Janaki Nair’s article, “The Provocations of the Public University in Contemporary India” (II), while emphasizing the ontologically ‘political’ nature of the public universities in India, conspicuous enough in the unanimous resistance of the students against the colonizers in the early twentieth century, meticulously unpacks the gradual shift in the political drive since independence. Though she upholds the distanced political approach of the public universities, she deftly argues how such typical academic demeanour allows several external political and cultural machineries to control the modalities of education, according to the dominant interests of the state. The rise of English speaking new middle class, with a gradual transformation in the status of English in India, as a ‘cultural capital’ of the modernized India further expedites the drive of English education through a bidirectional process of decentralization and subsequent privatization of education, thereby desisting from the democratic ideals of higher education, while engendering newer modes of social divisions. Drawing on the infamous Ambani-Birla Report (2000) and recent evidences of students unrest in several universities like JNU, HCU and FTII, she critically locates and resents the shift in understanding of the university as an autonomous democratic public sphere, espousing critical dialogues and self-reflection towards a skill-based ‘anti-intellectual’ training factory permeably tied to the material interests of the corporate agencies.

Supriya Chaudhuri (II) inquires through a set of analytical pointers “the crisis” of the Indian public university not only within the framework of the co-option of intellectual production and academic freedom by the ruling-party hegemonies but also in the skewed enactment of the Nehruvian model of liberal university education. Sharing Janaki Nair’s concern with the baneful effects of the policies endorsing privatization of the academy while persisting on the state’s feudalist control over academic matters, she further probes how such ceaseless bureaucratization, and the recent practices of large scale curtailing the higher education budget, not only results in the compromise with the ethical base of the university, but also severely impairs the ‘parrhesiac’ orientation of academia. Finally through an effective criticism of an expensive re-modelling of the liberal arts education in the private universities, she calls for a radical re-thinking of the public university essentially as a ‘public space’ geared towards a revival of the true spirit of ‘interdisciplinarity’ through a sustained academic engagement with the ‘new humanities’. Aditya Nigam’s “Decolonizing the University” (II) looks closely into Supriya Chaudhuri’s recommendations through an intellectually ‘decolonized’ perspective. The derision of the specious modes of adoption of western standards, notwithstanding the socio-political and geo-cultural differences, is coupled with his endeavour to vindicate a rigorous critical engagement with the intellectual matrices from the West, while being firmly grounded on indigenous experiences and our own understanding of modernity.
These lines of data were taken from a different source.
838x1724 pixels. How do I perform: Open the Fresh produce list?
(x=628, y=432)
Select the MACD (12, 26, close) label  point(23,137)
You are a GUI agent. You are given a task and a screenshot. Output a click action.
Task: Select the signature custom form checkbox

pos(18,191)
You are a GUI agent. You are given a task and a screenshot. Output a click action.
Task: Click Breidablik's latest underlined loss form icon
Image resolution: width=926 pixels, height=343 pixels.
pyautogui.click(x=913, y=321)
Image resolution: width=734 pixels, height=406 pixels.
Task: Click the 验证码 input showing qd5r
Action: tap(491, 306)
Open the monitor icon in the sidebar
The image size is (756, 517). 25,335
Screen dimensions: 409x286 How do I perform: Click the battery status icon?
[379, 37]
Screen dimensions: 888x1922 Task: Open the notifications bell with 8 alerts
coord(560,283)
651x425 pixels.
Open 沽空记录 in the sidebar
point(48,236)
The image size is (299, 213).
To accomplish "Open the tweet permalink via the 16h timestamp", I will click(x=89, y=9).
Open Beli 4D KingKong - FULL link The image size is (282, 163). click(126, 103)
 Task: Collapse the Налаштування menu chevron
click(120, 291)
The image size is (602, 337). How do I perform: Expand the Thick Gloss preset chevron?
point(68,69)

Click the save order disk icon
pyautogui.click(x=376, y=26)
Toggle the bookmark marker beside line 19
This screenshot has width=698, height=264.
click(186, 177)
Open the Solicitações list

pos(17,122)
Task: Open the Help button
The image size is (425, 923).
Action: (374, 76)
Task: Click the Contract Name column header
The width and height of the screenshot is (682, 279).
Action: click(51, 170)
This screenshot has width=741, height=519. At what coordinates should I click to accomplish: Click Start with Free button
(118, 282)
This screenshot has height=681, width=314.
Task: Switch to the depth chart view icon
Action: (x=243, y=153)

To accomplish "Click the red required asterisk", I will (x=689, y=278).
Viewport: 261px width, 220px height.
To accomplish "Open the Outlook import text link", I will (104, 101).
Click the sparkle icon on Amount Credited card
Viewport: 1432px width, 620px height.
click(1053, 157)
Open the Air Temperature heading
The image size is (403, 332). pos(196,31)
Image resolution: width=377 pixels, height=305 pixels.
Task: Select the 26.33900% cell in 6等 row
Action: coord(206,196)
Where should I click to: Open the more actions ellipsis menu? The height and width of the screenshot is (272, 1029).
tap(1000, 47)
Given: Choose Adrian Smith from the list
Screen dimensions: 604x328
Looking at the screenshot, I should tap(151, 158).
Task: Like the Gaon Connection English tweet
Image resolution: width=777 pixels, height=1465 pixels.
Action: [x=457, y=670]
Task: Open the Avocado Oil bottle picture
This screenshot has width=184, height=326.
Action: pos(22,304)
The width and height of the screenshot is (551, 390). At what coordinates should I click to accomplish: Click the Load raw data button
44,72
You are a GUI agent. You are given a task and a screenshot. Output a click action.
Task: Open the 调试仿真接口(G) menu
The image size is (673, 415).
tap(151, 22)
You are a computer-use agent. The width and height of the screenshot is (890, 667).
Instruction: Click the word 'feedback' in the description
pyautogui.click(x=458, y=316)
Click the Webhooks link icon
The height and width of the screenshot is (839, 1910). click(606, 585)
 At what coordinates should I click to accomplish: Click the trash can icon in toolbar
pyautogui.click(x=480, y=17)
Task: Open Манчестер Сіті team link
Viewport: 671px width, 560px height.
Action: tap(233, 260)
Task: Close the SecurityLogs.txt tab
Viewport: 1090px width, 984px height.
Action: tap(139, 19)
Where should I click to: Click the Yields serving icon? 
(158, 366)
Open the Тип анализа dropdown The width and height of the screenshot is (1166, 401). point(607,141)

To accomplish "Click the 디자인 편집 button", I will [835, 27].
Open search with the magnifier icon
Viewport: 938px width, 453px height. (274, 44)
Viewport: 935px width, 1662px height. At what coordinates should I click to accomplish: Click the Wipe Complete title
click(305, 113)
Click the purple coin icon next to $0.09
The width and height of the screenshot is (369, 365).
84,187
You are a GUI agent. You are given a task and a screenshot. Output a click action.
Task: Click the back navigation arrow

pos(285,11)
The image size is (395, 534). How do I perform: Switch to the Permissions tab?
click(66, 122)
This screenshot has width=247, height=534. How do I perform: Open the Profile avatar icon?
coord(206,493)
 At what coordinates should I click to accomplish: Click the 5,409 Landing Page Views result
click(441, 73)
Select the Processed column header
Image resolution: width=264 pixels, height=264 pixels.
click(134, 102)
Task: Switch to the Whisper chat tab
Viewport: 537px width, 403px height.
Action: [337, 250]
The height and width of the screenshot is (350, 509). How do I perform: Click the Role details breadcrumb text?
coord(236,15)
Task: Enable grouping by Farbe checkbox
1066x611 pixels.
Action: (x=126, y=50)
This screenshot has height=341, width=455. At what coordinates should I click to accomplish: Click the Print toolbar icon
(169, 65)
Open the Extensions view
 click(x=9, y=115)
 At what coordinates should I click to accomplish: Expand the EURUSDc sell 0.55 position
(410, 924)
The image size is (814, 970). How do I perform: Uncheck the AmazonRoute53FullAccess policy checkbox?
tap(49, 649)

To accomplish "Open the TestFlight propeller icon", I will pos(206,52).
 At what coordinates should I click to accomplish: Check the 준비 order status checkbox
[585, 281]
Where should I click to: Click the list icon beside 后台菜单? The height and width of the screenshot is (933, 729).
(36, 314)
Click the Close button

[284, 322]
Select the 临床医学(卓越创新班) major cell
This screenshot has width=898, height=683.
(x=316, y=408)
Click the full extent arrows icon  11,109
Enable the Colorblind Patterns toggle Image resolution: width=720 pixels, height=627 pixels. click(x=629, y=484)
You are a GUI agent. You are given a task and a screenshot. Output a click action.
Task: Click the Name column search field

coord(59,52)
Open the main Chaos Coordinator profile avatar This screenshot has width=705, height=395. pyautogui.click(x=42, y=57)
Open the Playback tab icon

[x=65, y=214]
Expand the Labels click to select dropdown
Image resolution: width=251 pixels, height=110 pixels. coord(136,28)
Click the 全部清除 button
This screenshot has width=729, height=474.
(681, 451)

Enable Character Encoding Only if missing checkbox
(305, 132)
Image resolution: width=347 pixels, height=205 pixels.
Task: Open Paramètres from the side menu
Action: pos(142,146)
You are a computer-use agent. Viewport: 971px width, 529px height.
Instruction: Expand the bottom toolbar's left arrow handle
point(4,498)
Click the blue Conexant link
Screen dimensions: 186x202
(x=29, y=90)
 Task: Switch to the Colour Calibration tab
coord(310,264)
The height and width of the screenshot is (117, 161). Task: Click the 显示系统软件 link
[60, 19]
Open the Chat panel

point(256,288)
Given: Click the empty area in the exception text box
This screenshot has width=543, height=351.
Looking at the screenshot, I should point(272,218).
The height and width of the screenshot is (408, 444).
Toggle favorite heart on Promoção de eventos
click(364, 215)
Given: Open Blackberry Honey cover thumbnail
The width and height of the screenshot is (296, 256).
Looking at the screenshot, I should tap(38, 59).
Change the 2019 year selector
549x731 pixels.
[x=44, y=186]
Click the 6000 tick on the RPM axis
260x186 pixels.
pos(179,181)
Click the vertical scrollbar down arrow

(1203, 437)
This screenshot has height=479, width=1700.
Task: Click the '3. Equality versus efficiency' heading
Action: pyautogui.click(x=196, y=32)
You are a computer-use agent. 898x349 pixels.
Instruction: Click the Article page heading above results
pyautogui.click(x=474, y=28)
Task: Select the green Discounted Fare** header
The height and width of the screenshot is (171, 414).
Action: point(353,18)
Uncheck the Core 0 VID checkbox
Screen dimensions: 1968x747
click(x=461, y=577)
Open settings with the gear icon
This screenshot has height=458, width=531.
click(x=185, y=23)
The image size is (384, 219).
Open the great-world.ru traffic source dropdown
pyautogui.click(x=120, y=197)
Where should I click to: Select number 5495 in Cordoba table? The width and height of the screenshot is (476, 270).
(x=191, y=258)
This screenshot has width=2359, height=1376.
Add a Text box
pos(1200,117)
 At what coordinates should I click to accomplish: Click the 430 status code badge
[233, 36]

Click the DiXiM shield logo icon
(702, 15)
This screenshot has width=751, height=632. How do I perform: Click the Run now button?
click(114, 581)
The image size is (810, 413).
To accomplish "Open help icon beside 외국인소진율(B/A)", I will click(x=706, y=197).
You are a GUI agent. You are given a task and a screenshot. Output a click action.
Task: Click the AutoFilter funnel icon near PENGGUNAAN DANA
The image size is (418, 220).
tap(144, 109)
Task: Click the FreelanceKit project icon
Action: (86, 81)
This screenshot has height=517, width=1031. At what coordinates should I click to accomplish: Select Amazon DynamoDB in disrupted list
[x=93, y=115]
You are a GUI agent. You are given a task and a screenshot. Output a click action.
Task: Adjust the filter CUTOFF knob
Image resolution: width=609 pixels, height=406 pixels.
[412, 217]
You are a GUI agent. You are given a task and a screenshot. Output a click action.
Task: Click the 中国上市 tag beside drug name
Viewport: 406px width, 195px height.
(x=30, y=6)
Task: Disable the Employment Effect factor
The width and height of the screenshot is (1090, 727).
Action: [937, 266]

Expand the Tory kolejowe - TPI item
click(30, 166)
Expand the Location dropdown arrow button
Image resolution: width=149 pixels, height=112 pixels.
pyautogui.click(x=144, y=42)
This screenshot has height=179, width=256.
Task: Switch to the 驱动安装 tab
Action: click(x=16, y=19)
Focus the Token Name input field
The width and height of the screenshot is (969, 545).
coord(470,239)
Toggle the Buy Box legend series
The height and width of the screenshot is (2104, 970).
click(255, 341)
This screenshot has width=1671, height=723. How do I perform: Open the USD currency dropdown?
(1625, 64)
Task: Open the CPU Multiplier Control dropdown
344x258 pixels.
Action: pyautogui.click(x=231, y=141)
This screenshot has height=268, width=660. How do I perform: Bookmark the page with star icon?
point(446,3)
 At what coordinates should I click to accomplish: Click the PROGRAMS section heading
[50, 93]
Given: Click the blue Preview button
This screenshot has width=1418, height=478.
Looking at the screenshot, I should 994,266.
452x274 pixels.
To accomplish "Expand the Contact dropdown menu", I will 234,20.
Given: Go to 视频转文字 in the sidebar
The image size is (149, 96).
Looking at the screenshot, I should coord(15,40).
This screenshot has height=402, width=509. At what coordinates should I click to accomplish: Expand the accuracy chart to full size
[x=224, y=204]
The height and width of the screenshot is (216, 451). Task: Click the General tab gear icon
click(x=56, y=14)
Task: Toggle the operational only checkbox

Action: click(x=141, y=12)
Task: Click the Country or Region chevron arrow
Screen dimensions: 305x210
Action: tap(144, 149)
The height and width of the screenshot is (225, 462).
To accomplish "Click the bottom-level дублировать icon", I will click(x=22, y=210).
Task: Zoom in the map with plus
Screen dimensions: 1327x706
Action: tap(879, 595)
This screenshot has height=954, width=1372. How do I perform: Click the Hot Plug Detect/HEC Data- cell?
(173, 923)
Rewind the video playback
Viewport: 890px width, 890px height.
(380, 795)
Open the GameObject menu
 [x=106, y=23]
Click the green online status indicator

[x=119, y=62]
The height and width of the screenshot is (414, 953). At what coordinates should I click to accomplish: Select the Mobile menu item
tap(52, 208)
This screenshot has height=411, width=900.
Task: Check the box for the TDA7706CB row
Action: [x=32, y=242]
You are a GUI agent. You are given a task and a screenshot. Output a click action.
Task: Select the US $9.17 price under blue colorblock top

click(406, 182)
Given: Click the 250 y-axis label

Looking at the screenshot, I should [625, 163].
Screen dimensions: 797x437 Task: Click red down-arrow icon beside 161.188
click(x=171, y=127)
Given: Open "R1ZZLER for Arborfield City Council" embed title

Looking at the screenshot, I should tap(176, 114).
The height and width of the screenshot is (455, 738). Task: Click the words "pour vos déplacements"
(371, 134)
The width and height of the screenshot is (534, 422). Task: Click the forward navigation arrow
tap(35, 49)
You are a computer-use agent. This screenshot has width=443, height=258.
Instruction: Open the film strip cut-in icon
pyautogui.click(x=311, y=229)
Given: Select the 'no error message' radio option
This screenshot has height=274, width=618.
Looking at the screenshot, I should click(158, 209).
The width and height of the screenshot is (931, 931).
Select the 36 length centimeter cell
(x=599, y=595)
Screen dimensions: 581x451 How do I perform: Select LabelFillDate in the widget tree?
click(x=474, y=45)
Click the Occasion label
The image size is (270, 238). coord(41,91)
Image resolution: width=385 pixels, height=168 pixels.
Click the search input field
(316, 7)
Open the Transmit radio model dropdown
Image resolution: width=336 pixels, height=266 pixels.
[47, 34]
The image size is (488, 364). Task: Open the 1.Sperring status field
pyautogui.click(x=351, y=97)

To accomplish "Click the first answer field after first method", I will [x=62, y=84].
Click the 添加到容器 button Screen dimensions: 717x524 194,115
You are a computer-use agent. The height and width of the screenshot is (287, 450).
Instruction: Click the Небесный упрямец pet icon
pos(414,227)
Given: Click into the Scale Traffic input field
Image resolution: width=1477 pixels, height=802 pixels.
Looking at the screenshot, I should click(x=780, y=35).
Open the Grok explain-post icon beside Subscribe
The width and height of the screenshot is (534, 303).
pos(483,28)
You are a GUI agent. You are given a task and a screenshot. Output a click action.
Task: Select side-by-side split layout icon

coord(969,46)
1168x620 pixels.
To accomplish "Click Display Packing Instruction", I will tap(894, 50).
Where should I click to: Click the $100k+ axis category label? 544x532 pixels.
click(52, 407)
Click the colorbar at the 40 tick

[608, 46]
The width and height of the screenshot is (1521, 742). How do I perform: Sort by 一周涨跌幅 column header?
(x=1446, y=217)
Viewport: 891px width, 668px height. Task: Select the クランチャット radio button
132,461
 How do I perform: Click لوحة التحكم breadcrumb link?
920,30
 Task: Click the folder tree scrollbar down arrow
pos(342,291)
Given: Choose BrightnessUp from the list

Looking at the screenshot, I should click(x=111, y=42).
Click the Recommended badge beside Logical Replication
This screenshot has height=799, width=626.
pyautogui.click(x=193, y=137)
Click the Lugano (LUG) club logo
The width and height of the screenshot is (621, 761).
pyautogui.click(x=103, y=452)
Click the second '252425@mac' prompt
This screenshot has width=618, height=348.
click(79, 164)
Sukanta Chaudhuri’s (I) deconstructive approach of understanding the policy directions hinges on his perspicacious analysis of different policies and government schemes, underlining a deliberate attempt at underfunding the Indian public education sector. Complying with the cardinal questions addressed in the volume, he throws light on the current politics of uneven distribution of funds in the public universities, not pertaining to the academic parameters, but driven by the dominant religious and political interests. A government scheme of 20 ‘institutions of eminence’ further unveils the complicity: as though not initially indicated, it later includes a non-existent private university in this distinctive category which aptly substantiates his reservation with the credibility of the tag of ‘eminence’. Thus, to bolster the university education in India and to restore the nation’s human resource pool, he pressed on the urgent need for a non-discriminatory school education and “a pyramidal structure of tertiary education” (Sukanta Chaudhuri, 124). Responding to the deceptive neoliberal tropes of equality, Nandini Chandra in her piece “The Surplus University” (I), effectively critiques the increased ‘GATS-ification’ of Indian higher education, and a post-globalization shift in the public image of the university. Referring to the polarization in the availability of the resources, due to the exorbitant rates of their subscription, she ethically argues how such factory-made online knowledge dissemination, devoid of deeper insight and individual skills, not only widens the chasm between different social groups, but also severely undermines the value of ‘belabouring,’ as the prerequisite for knowledge acquisition and individual excellence. This collective ‘lack’ in specialized knowledge, Chandra claims; slowly replaces the ontological definition of the university with a factory image, committed to produce unskilled professionals.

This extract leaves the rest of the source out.